Take the line that holds "You are a computer-use" and every line after it to the end of the entries, and repeat them exactly without the pictures.

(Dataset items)

==============================

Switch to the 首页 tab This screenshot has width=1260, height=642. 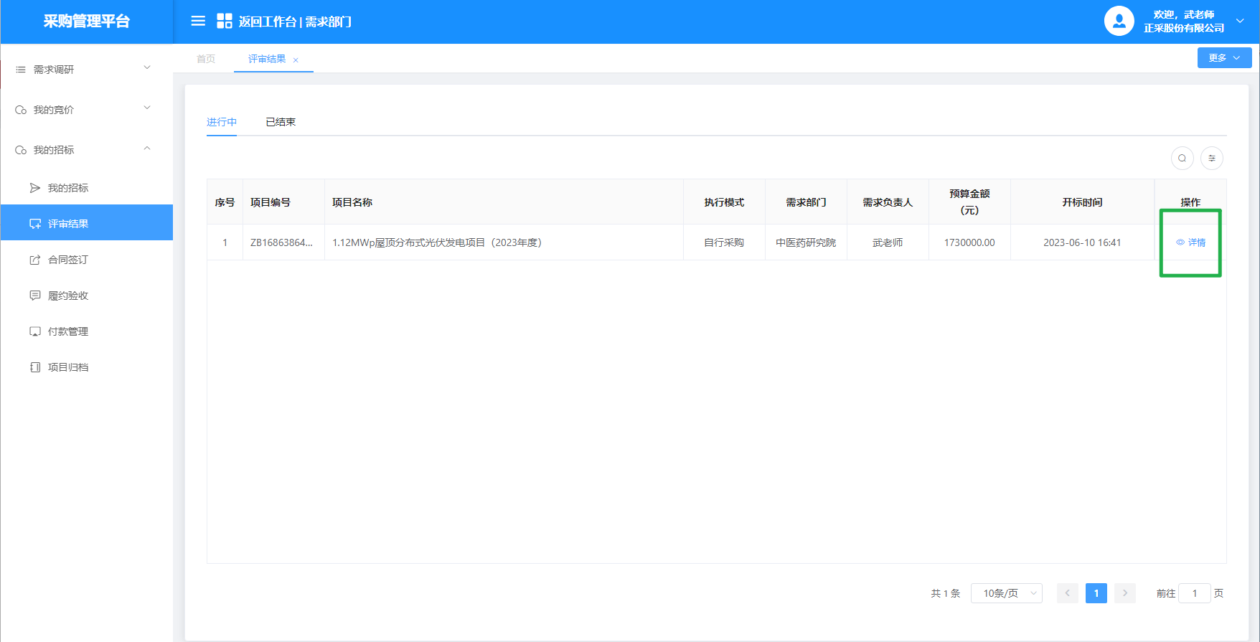(x=206, y=59)
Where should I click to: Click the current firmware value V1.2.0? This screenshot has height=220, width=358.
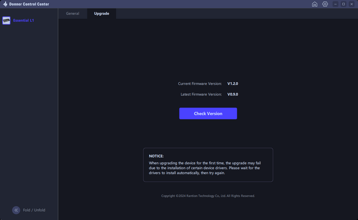(x=233, y=84)
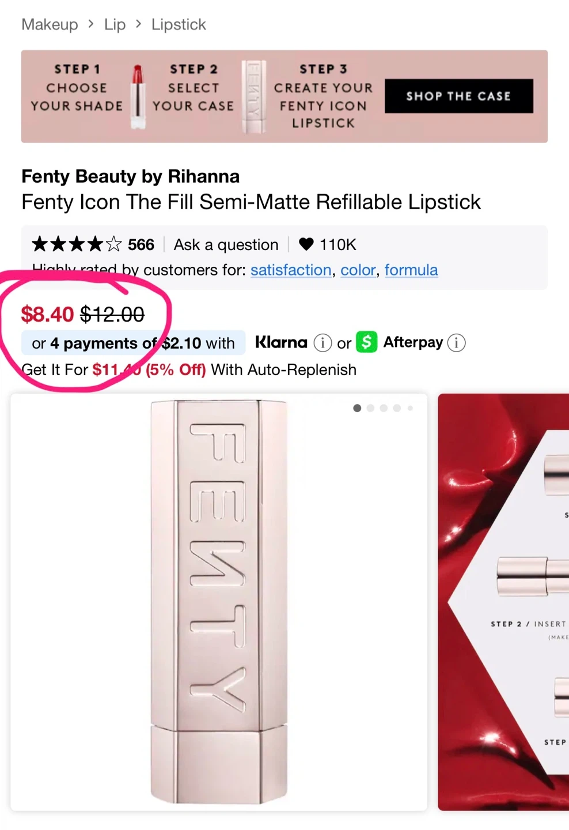Tap the red lipstick shade image in banner
569x830 pixels.
[x=138, y=96]
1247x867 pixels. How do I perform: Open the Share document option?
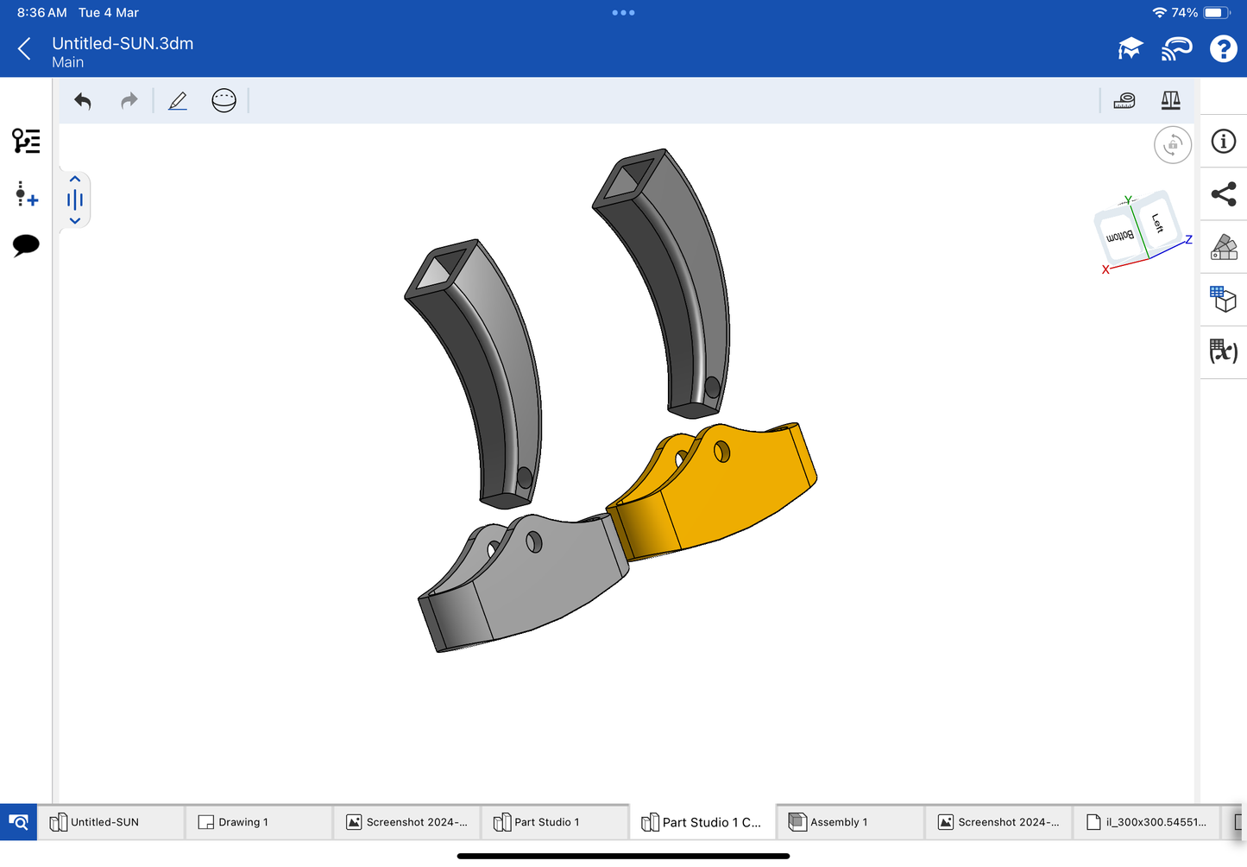1223,194
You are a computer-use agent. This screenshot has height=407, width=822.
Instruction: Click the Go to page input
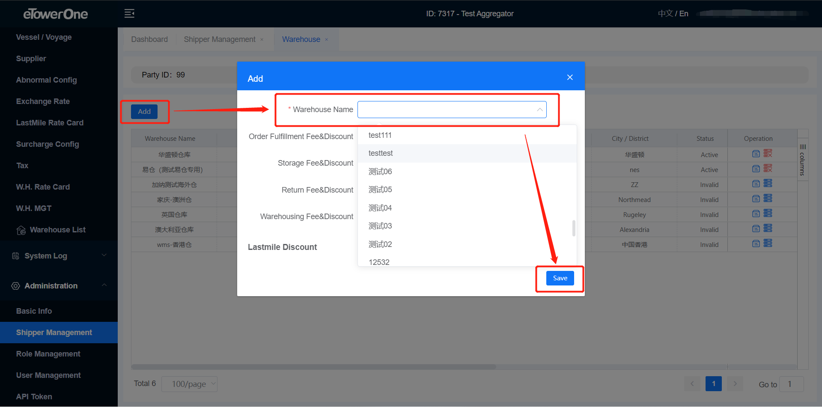click(791, 384)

==============================

◆ Problem solution
You are a computer-use agent. This screenshot has height=407, width=822.
Instruction: Click the Go to page input
click(791, 384)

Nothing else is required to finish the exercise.